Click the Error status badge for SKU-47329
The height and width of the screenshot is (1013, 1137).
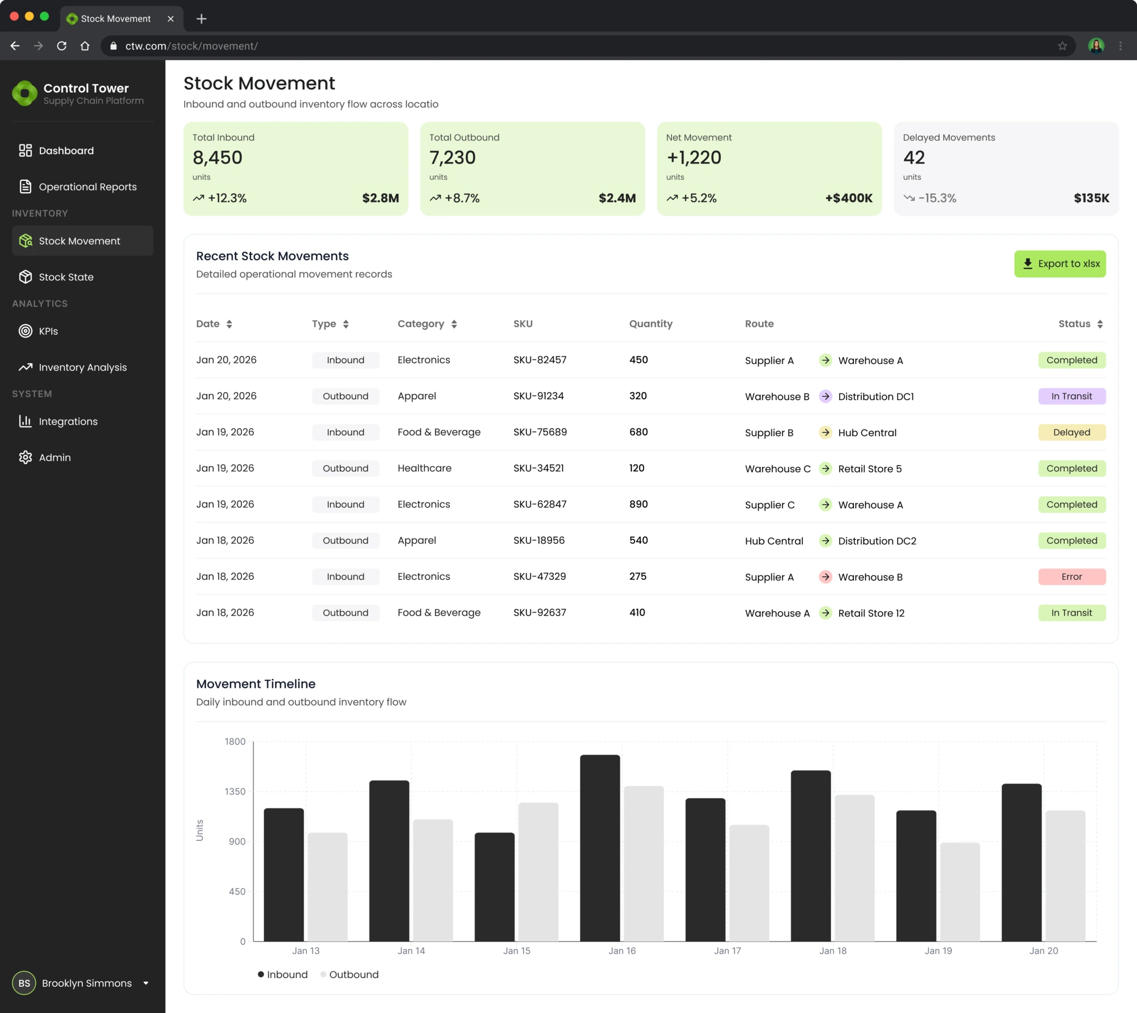1071,576
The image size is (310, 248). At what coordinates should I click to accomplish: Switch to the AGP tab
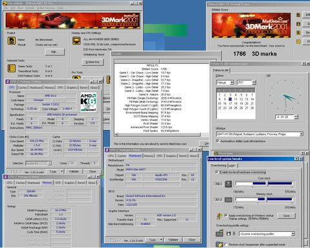pos(232,165)
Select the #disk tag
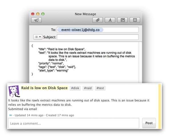The image size is (171, 139). coord(75,88)
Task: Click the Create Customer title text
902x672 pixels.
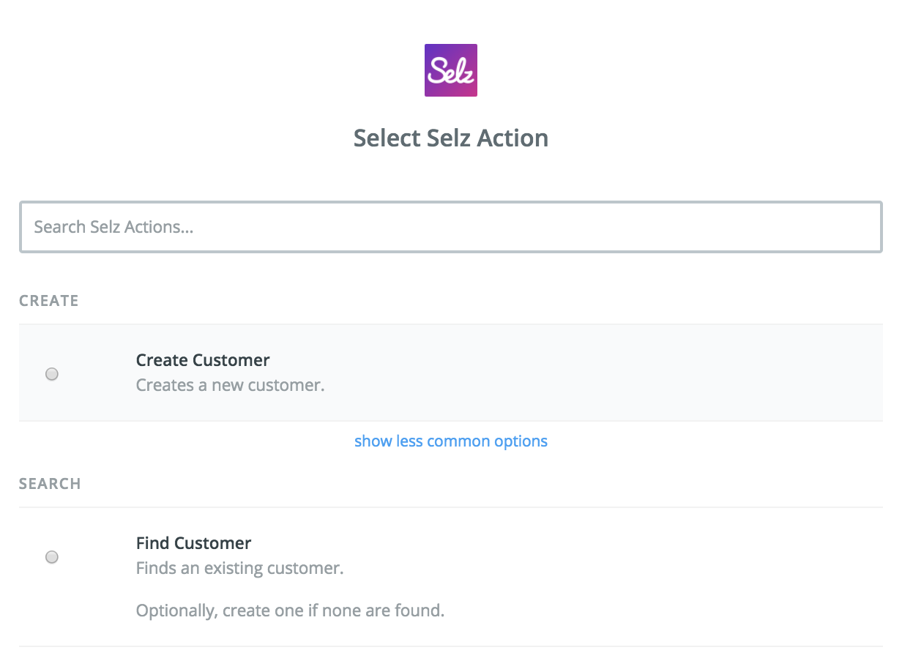Action: pyautogui.click(x=203, y=360)
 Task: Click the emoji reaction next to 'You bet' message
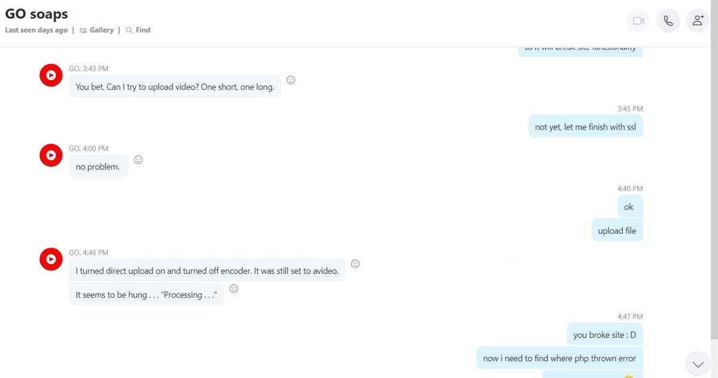click(x=291, y=80)
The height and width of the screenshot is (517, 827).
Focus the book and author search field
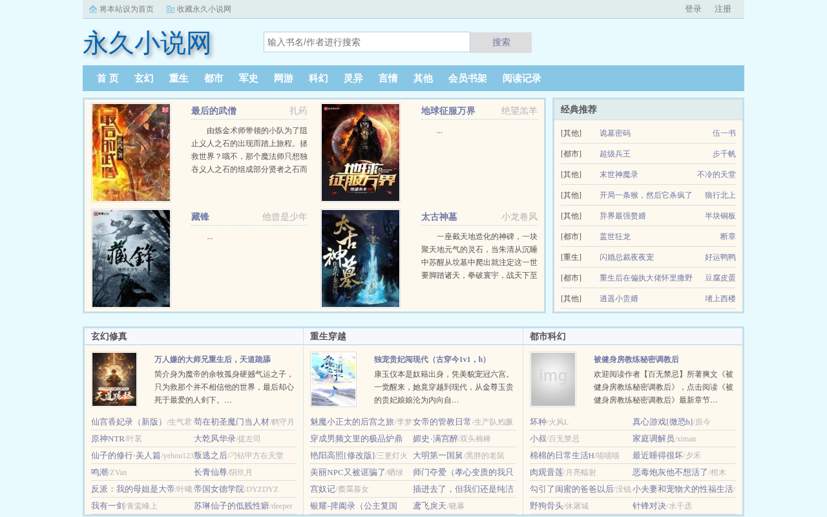[367, 42]
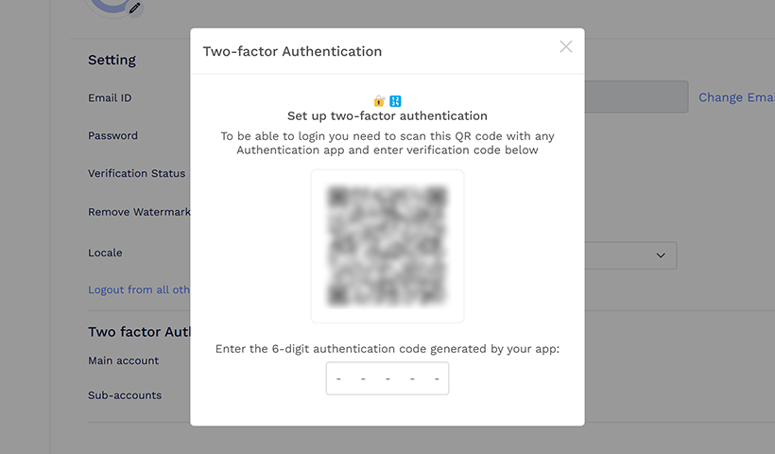Click the Setting section heading
This screenshot has width=775, height=454.
click(112, 60)
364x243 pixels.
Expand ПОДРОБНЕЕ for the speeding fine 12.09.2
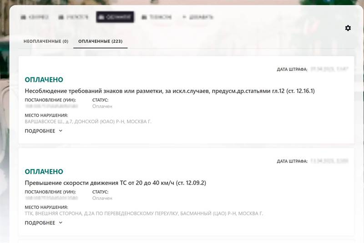[x=44, y=223]
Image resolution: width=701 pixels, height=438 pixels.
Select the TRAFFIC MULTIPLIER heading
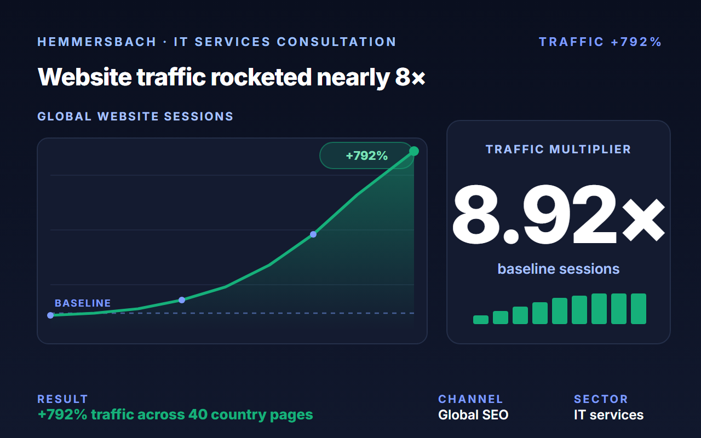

____________________

■ **Exercise aim**
Rewrite every line of the rows above with "Select" replaced by "Choose" and nothing else changed, leaving out the pictures.

■ **Written answer**
Click the Error status badge for SKU-47329
The height and width of the screenshot is (1013, 1137).
1071,576
The image size is (310, 248). At what coordinates should I click to accomplish: Switch to the AGP tab
pos(232,165)
Choose the #disk tag
The image size is (171, 139). coord(75,88)
Task: Click the Create Customer title text
902x672 pixels.
Action: pyautogui.click(x=203, y=360)
 Task: Click the emoji reaction next to 'You bet' message
click(x=291, y=80)
The height and width of the screenshot is (517, 827).
Focus the book and author search field
[367, 42]
Click the Setting section heading
This screenshot has width=775, height=454.
click(112, 60)
364x243 pixels.
Expand ПОДРОБНЕЕ for the speeding fine 12.09.2
[x=44, y=223]
Image resolution: width=701 pixels, height=438 pixels.
Choose the TRAFFIC MULTIPLIER heading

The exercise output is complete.